Search code examples
phpsql-servercsvfgetcsv

How to improve the speed of insertion of the csv data in a database in php?


I wrote this code that allows to read a folder, depending on the file name is inserted in a different table the data of the csv file. Once the file is processed it is moved to another folder. My code works well but the second csv file is more than 80 000 lines long and it takes several hours to be integrated in my database.
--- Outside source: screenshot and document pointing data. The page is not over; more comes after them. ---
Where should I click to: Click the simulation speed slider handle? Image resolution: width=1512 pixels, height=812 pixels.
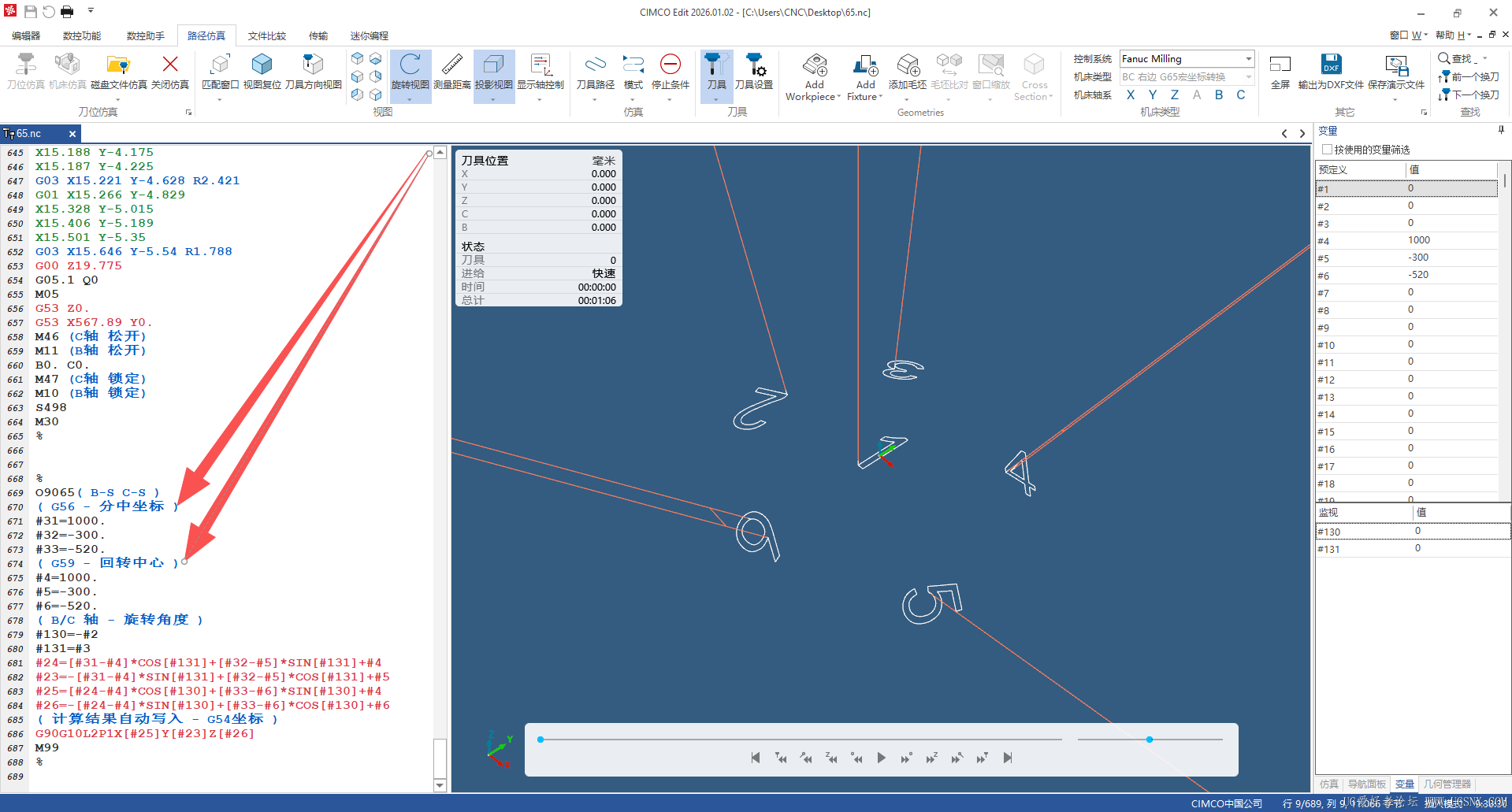pos(1150,740)
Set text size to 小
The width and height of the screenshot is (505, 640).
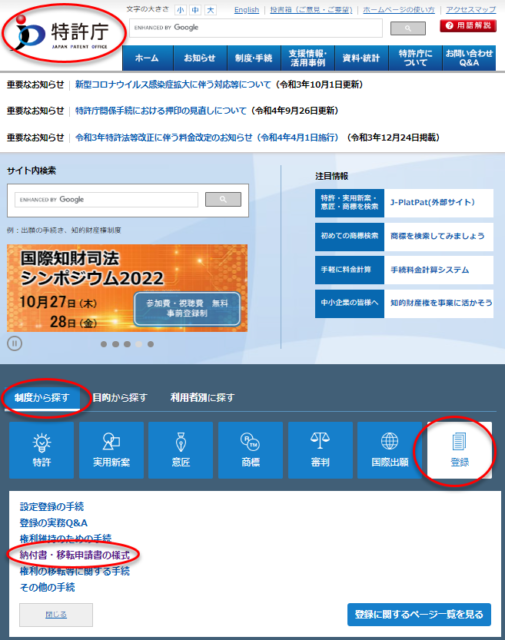[180, 10]
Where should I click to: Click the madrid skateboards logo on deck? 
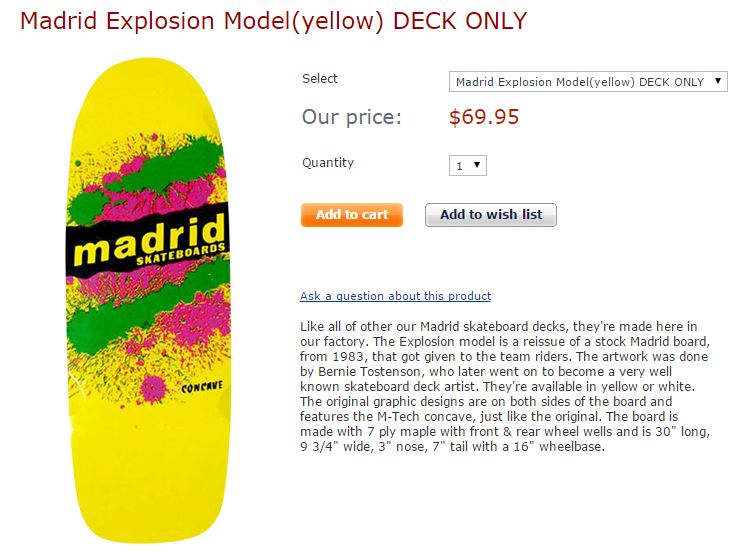point(149,240)
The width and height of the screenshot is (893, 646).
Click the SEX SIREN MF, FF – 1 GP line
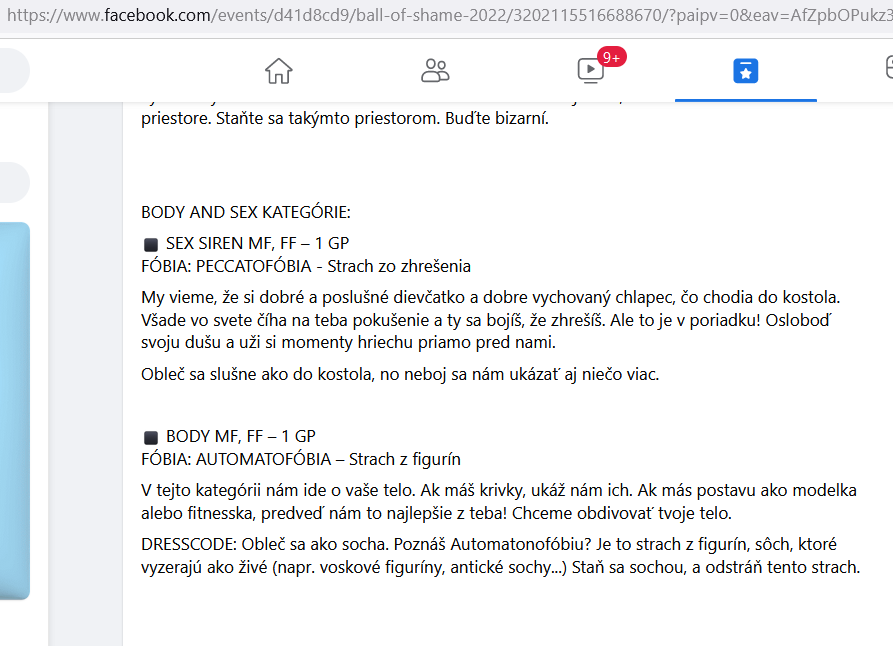pyautogui.click(x=257, y=243)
How can I improve the performance of my code? I tried 'LOAD DATA LOCAL' but without success...

<?php

include("../connexion.php");

ini_set('max_execution_time', 54000);
$timestamp= date("y-m-d H:i");

$dir   = 'D:/xampp/htdocs/retail_BI/test/';
$allFiles = scandir($dir);
$dest = 'D:/xampp/htdocs/retail_BI/test/files/';

   foreach($allFiles as $file) {

        if (!in_array($file,array(".","..")))
      { 
  
        $file = $dir.$file;
        $filename = basename( $file );
        
       if ( strpos( $filename, 'BI1_' ) === 0 ) {
        if (($handle = fopen("$filename", "r")) !== false) {
            
            //To remove BOM in the fist cell
              fseek($handle, 3);
            
            while (($data = fgetcsv($handle, 9000000, ";")) !== false) {
                if (empty(array_filter($data))) {
                    echo "not good";
                continue;
                }
 
            $date = DateTime::createFromFormat('d/m/Y H:i:s A', $data[2]);
            if ($date === false) {
            break;
            }

            $date1 = $date->format('Y-m-d'); // 2020-07-07
            $date2 = $date->format('Hi A'); // 1247 AM
            
              //database entry               
              $query = "insert into dbo.Y2_Sales (storenumber, storename, date, time, TransRef, stylecode, color, size, quantity, unit_price, SalesExGST, cost, currency) 
               values('$data[0]', '$data[1]','$date1','$date2','$data[3]','$data[4]','$data[5]','$data[6]','$data[7]', '$data[8]','$data[9]','$data[10]','$data[11]')";
                   $stmt = $conn->query( $query );
                     if (!$stmt) { echo $conn->error;}                                          
                }       
            }
                fclose($handle);
                
            //Moving the file to another folder             
            if(!rename($file, $dest . $filename)) { 
                echo "error copy";
                } 
                    
           } else if ( strpos( $filename, 'BI2_' ) === 0 ) {
    
              if (($handle = fopen("$filename", "r")) !== false) {
                  
                 //To remove BOM in the fist cell
                  fseek($handle, 3);
            
            while (($data = fgetcsv($handle, 9000000, ";")) !== false) {        
                 // print_r($data);
                if (empty(array_filter($data))) {
                continue;
                }
                 //database entry    
               $query = "insert into dbo.Y2_Inventory (storenumber, stylecode, colour, size, units, timestamp) 
               values('$data[0]', '$data[1]','$data[2]','$data[3]','$data[4]', '$timestamp')";
                   $stmt = $conn->query( $query );
                   if (!$stmt) { echo $conn->error;}
                               
                        // $query = "LOAD DATA LOCAL INFILE '$filename' INTO TABLE dbo.Y2_Inventory FIELDS TERMINATED BY ';' LINES TERMINATED BY '\n' (storenumber, stylecode, colour, size, units, timestamp)";
                         // $stmt = $conn->query( $query );
            }               
         }
            fclose($handle);

            //Moving the file to another folder             
            if(!rename($file, $dest . $filename)) { 
                            echo "error copy";
                            } 

       } 
    }
  }
  
    echo "good !";

?>

Solution

  • Instead of inserting data into database for every row, try inserting in batches.

    You can always do a bulk insert, that can take n(use 1000) number of entries and insert it into the table.

    https://www.mysqltutorial.org/mysql-insert-multiple-rows/

    This will result in reduction of the DB calls, thereby reducing the overall time.

    And for 80k entries there is a possibility that you might exceed the memory limit too.

    You can overcome that using generators in php. https://medium.com/@aashish.gaba097/database-seeding-with-large-files-in-laravel-be5b2aceaa0b

    Although, this is in Laravel, but the code that reads from csv is independent (the one that uses generator) and the logic can be used here.